• _What you will do_:
Please transcribe the data below in full. Omit any picture you find in it.

Input records Block Start

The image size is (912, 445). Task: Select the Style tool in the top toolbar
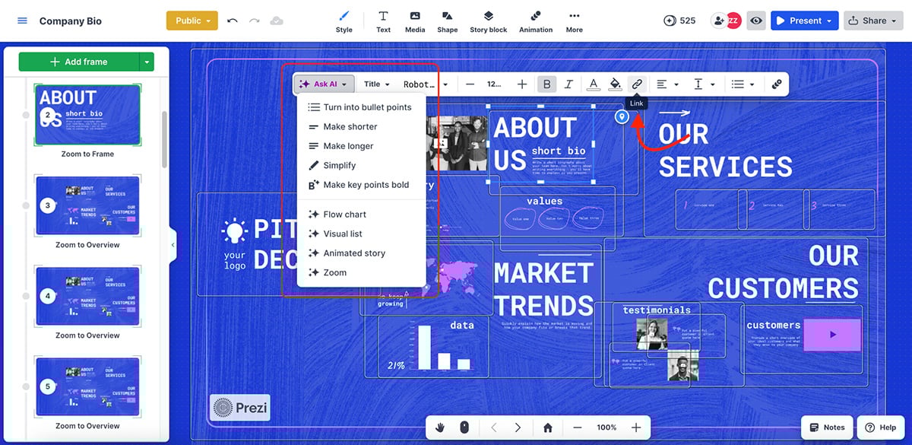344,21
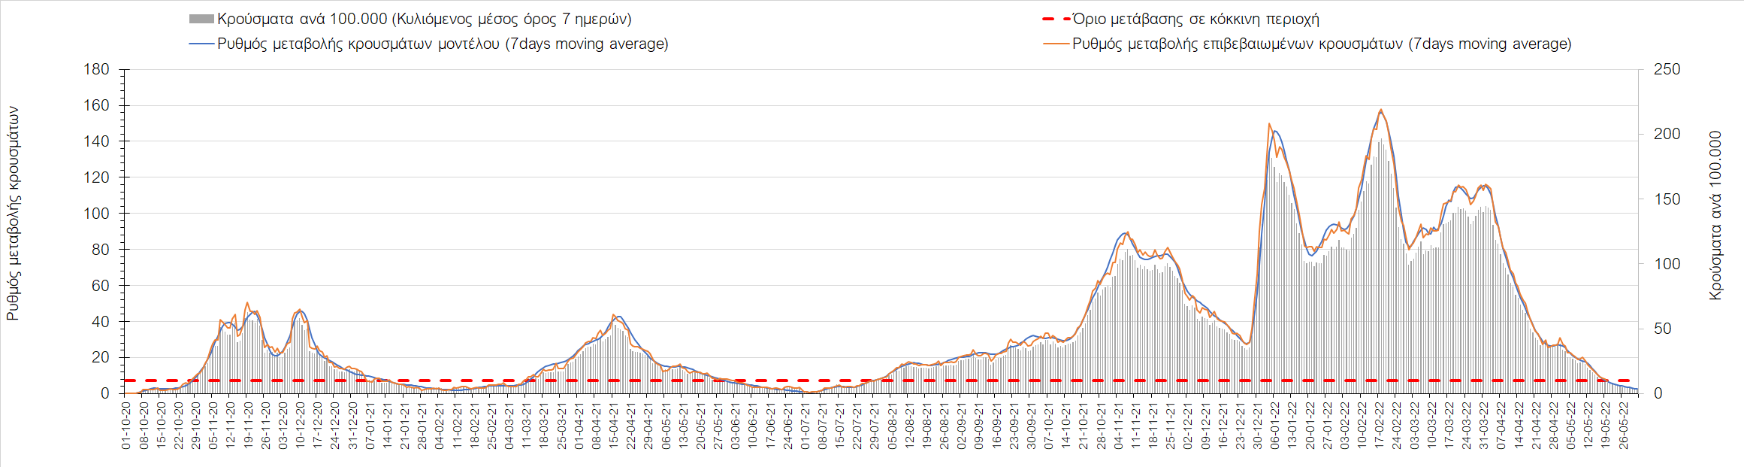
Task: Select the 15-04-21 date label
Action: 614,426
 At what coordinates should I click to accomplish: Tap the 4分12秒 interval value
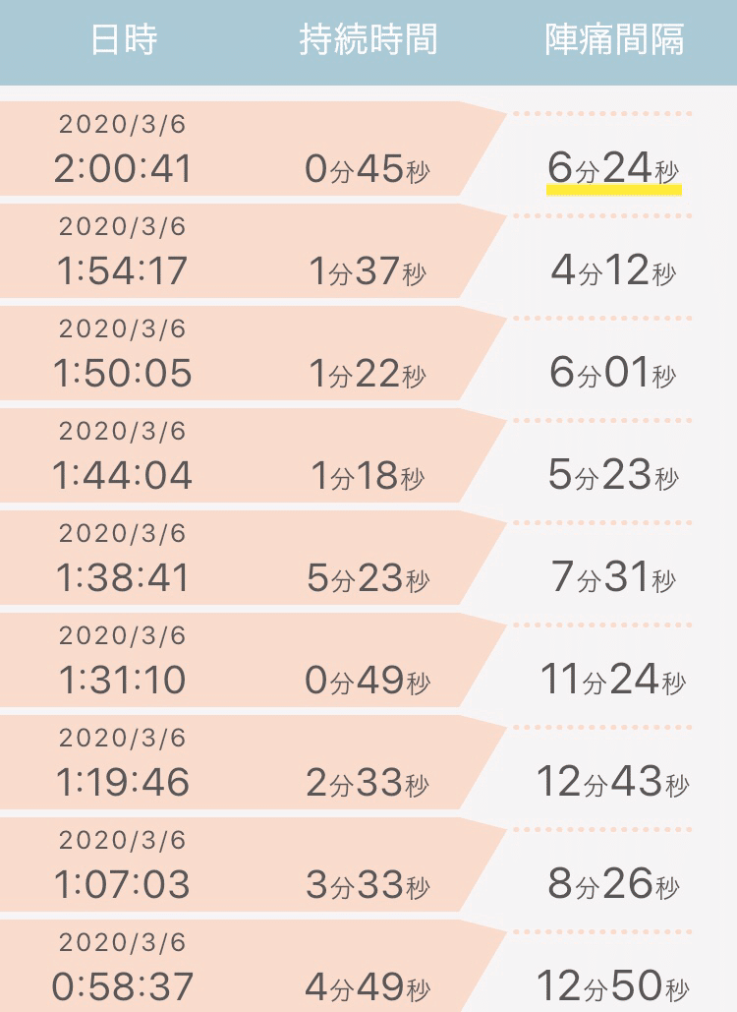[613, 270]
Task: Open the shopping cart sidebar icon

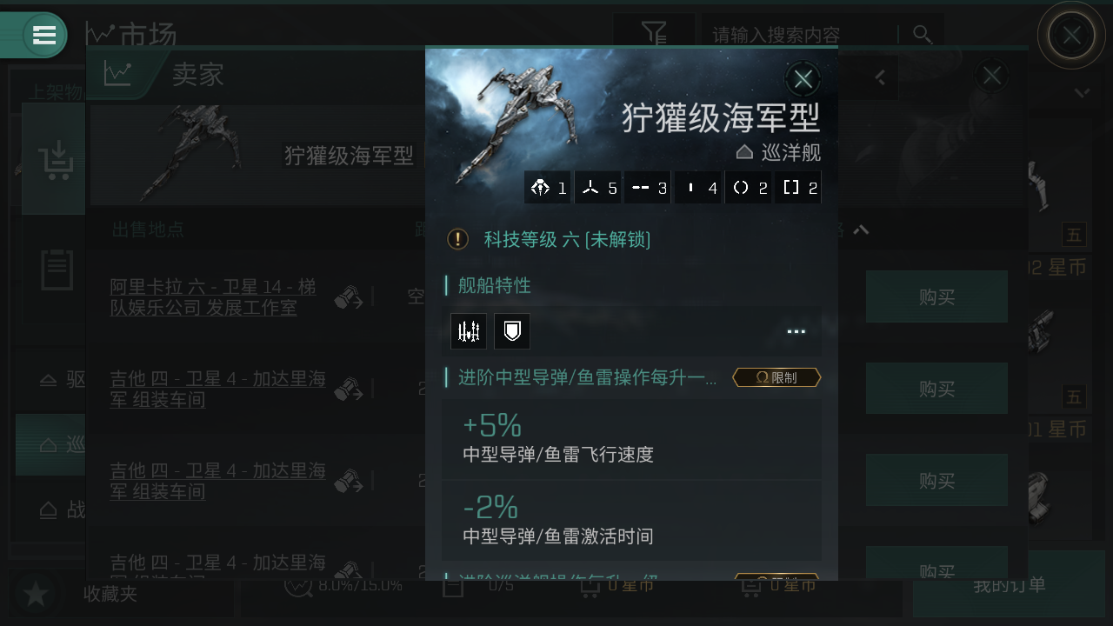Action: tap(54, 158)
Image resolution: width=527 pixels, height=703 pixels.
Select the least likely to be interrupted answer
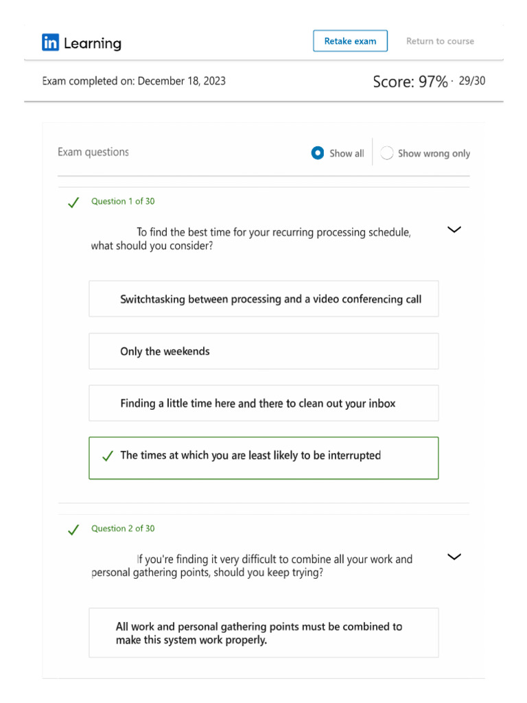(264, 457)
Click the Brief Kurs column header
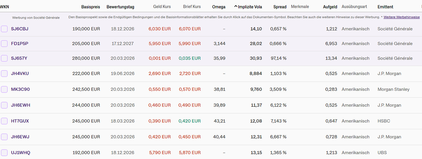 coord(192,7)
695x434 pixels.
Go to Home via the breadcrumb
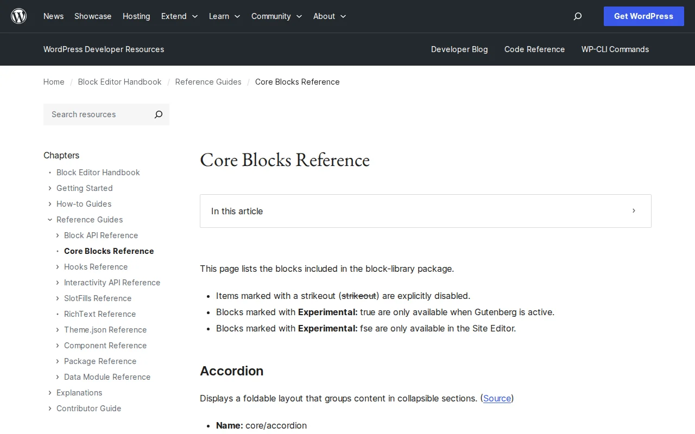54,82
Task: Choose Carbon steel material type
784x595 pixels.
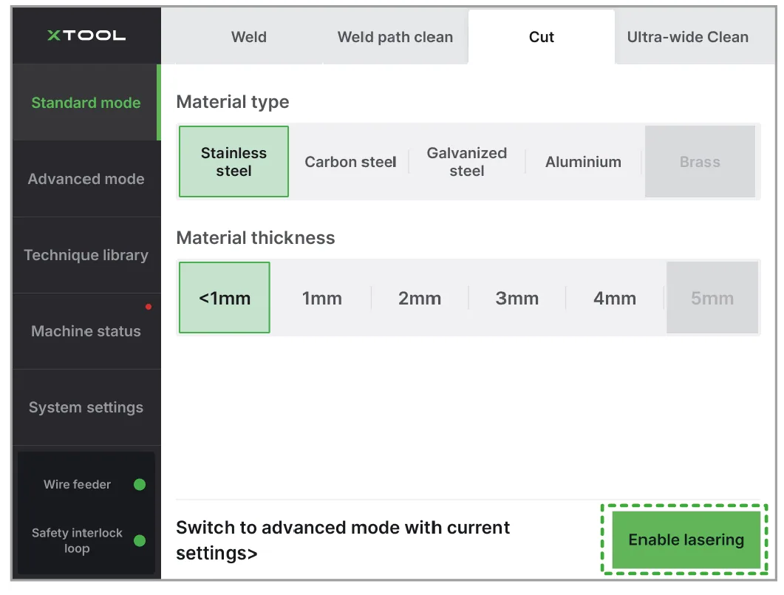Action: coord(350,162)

Input records Block End

• _Output below_:
The image size is (912, 445). Task: Select the Style tool in the top toolbar
344,21
Task: Select the 15-04-21 date label
Action: 614,426
 At what coordinates should I click to accomplish: Tap the 4分12秒 interval value
[613, 270]
Task: Open the shopping cart sidebar icon

Action: tap(54, 158)
Image resolution: width=527 pixels, height=703 pixels.
Select the least likely to be interrupted answer
(264, 457)
Click the Brief Kurs column header
 coord(192,7)
695x434 pixels.
Go to Home via the breadcrumb
54,82
Task: Choose Carbon steel material type
784x595 pixels.
Action: coord(350,162)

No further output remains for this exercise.